Among the lines below, list those containing the string "section".

Records for this exercise Block Start

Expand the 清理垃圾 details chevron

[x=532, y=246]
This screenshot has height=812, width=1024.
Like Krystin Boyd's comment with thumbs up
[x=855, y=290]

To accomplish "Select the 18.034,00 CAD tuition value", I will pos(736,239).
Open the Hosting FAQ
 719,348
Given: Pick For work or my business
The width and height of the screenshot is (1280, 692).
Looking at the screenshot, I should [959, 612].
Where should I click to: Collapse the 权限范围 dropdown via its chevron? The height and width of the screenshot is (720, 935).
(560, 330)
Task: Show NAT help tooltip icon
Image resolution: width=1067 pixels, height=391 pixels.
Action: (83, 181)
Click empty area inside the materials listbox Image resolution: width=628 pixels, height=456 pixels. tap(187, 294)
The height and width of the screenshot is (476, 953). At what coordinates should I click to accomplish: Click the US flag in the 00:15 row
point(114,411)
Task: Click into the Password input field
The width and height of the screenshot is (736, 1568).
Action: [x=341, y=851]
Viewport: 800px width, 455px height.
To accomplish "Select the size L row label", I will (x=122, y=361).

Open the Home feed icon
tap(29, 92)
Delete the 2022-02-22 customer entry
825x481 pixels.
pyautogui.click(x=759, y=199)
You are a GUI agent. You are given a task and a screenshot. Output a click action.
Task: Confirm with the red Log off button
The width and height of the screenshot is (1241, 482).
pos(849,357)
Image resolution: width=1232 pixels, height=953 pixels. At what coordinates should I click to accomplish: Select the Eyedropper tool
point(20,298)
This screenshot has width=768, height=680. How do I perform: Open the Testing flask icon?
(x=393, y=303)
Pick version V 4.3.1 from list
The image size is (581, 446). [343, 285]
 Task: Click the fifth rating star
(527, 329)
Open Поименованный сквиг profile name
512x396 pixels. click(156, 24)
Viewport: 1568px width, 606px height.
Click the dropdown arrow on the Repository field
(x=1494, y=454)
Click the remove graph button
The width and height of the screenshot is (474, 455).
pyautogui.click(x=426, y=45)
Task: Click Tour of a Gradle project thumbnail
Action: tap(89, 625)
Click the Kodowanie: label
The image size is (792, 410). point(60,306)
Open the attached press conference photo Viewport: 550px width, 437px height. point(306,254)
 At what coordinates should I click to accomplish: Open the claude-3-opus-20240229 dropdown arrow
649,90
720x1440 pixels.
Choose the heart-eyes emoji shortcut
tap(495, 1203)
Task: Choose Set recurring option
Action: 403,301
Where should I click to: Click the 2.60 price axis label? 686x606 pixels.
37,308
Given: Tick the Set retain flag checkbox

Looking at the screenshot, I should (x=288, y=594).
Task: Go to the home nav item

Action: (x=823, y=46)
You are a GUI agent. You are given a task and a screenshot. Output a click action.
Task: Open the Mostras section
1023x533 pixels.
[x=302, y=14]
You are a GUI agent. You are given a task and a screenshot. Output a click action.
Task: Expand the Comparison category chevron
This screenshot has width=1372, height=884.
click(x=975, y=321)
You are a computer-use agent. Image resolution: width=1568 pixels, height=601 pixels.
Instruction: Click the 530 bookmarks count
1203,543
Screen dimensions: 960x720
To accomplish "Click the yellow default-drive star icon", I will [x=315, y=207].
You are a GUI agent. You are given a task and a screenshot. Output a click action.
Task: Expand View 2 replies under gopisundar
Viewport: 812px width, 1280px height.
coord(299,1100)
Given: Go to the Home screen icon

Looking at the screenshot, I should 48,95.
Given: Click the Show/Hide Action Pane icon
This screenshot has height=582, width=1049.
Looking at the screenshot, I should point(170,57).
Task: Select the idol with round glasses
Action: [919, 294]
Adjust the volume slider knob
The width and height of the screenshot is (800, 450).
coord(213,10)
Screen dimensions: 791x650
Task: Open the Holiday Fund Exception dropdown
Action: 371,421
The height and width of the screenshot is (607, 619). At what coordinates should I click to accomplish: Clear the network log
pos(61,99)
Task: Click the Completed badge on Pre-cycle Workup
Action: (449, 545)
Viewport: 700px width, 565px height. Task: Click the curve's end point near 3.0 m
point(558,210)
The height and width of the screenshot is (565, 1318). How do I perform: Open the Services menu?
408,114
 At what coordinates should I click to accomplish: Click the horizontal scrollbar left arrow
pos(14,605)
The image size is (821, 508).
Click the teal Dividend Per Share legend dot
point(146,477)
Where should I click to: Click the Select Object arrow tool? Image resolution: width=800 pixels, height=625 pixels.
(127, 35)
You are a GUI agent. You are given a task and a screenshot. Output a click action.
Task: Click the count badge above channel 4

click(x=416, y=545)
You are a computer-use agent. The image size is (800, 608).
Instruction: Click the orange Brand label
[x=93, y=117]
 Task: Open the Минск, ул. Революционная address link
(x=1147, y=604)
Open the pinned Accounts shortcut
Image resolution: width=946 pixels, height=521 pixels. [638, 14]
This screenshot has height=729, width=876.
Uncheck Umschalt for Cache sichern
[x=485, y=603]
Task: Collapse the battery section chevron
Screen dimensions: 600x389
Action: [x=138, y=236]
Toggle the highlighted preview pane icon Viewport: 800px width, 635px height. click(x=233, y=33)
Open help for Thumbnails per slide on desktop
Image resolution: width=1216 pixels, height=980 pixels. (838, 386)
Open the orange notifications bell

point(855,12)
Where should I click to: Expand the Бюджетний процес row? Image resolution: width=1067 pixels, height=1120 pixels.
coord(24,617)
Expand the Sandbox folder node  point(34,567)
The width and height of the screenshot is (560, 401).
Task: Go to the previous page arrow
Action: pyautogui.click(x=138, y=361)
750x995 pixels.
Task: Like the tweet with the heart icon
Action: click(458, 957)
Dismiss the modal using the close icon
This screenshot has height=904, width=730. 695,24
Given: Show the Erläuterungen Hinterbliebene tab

Records for this exercise Block End

## Written response
Task: Open the Mostras section
Task: Collapse the battery section chevron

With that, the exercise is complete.